Can we afford to do anaerobic cultures and identification? A positive point of view.

Because anaerobic bacteria cause significant human infections that require specific therapy and because anaerobes are resistant to certain antimicrobials, the isolation, identification, and determination of antimicrobial susceptibilities are as important for these bacteria as they are for other pathogenic bacteria. Anaerobic culturing can be made cost-efficient by strict adherence to several principles, including the selective culturing of only appropriate general specimens that are uncontaminated by normal flora (this can be achieved by educating physicians and nurses in recognizing likely sources of anaerobic infection); rapid transport of specimens and use of appropriate transport system; use of a system of rejection and notification when inappropriate or when multiple specimens have been received; and use of a logical algorithm for determining the degree of isolation and identification to be performed, according to the numbers and types of organisms present.
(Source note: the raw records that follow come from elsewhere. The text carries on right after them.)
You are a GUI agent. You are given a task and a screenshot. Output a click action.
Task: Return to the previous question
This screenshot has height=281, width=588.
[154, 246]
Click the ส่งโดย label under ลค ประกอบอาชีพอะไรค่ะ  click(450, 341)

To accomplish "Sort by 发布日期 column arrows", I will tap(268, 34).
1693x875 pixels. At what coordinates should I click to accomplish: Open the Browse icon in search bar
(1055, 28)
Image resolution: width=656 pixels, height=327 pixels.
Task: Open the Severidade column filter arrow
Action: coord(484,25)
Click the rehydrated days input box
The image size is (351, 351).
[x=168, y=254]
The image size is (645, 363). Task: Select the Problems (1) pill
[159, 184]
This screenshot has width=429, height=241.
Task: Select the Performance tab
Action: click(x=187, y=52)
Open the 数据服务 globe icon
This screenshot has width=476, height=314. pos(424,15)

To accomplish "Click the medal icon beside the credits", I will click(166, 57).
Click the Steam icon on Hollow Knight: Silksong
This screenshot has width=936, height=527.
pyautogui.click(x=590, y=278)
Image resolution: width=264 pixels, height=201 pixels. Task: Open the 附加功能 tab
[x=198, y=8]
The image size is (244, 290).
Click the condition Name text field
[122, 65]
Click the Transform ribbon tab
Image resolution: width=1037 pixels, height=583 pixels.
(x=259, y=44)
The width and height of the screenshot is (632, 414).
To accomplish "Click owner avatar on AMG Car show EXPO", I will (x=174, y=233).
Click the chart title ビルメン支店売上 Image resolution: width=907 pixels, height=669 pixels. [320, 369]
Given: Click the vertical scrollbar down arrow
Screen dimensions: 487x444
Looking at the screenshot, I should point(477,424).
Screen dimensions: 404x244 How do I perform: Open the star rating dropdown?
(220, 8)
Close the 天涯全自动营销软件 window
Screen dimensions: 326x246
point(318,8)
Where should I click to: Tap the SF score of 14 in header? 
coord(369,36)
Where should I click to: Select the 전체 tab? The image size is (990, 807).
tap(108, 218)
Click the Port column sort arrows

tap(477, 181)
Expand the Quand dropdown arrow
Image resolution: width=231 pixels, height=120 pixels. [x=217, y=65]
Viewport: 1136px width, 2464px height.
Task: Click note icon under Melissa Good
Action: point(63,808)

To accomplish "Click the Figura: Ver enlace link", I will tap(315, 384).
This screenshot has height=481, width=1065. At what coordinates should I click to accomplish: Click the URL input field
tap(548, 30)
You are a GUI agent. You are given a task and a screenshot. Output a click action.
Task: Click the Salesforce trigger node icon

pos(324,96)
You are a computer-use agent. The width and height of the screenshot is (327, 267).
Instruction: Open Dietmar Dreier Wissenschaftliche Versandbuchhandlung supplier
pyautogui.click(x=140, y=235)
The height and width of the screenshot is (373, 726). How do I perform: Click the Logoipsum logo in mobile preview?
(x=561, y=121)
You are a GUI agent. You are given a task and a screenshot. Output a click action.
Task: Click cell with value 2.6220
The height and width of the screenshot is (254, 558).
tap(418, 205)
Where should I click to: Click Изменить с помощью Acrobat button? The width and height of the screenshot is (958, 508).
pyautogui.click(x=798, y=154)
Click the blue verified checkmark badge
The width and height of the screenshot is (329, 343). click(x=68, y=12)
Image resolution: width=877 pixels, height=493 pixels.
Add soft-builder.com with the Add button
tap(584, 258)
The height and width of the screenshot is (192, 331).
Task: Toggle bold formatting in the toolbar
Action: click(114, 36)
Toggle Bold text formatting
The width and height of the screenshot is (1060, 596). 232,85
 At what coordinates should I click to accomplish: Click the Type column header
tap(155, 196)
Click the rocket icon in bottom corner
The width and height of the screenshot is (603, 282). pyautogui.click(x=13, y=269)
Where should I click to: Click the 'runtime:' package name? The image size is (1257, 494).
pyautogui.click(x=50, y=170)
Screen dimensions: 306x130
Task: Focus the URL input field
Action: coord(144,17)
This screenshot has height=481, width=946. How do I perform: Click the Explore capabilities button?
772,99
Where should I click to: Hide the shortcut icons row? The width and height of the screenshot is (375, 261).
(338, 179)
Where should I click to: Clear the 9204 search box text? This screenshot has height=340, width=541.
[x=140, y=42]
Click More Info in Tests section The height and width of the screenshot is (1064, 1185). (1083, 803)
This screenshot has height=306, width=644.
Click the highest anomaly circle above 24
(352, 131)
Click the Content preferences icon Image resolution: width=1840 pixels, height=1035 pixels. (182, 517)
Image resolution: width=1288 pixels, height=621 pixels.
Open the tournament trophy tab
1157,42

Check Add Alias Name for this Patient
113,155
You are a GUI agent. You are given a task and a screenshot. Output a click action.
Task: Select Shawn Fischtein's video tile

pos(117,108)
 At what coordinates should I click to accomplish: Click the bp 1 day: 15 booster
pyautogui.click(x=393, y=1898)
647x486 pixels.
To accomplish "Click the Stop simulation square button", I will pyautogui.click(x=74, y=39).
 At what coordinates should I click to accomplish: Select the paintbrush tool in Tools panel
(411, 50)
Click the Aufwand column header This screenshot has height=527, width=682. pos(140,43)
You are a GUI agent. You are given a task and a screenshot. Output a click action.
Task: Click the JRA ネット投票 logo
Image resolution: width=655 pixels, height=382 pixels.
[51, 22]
Testing of all significant gram-negative organisms for the production of beta-lactamases can provide an early indication of antimicrobial susceptibility, and actual testing limited to screening of three or four drugs can be performed on selected isolates by using a rapid and simple method such as the Etest (AB BIODISK, Solna, Sweden). Although the number of anaerobic bacteremias has declined since the 1970s, this number has plateaued in recent years, and these infections are life-threatening. Routine culturing of blood for anaerobes is still indicated in many institutions because of the unpredictable clinical sources of some bacteremias and the improved yields of both anaerobes and some streptococci when anaerobic blood culture systems are used.